[Start of section]

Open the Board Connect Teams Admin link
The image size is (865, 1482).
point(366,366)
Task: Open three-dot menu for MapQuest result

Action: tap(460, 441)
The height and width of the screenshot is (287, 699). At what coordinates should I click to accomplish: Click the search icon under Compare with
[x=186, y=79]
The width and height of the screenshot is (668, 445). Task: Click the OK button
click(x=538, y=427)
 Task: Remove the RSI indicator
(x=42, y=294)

[End of section]
[Start of section]

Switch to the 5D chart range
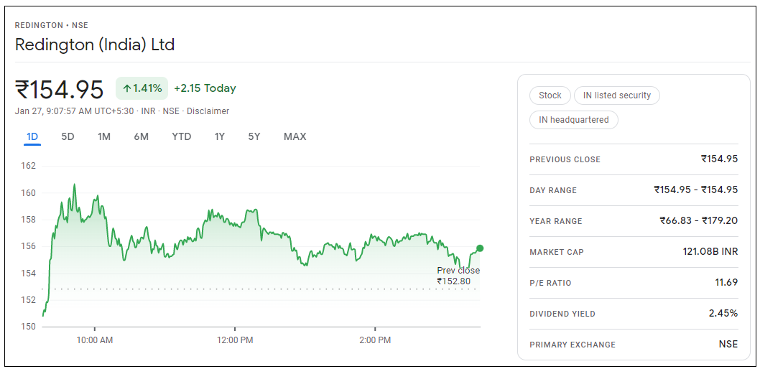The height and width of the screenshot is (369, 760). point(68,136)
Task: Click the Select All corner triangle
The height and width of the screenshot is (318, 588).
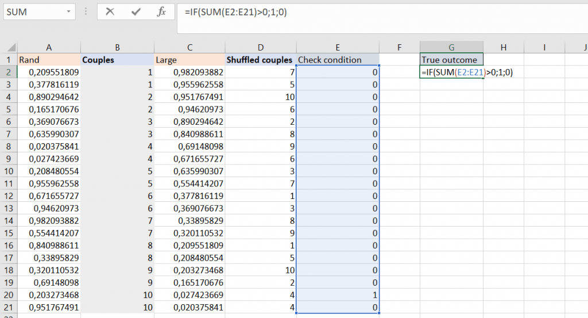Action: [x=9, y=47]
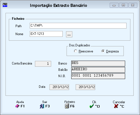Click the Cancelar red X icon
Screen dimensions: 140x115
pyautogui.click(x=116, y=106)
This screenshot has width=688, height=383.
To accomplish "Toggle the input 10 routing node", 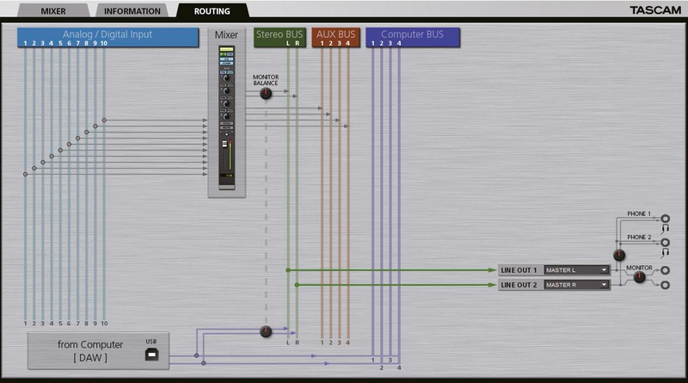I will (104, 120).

[End of section]

## What is expected
Of all the material above, only the lines from the one that has "Task: Click the Select All corner triangle" down to the one that has "This screenshot has width=688, height=383." are to be written out, exactly and with both ends included. Pictures are skipped.

## Output of the task
Task: Click the Select All corner triangle
The height and width of the screenshot is (318, 588).
Action: [x=9, y=47]
Click the Cancelar red X icon
Screen dimensions: 140x115
pyautogui.click(x=116, y=106)
This screenshot has width=688, height=383.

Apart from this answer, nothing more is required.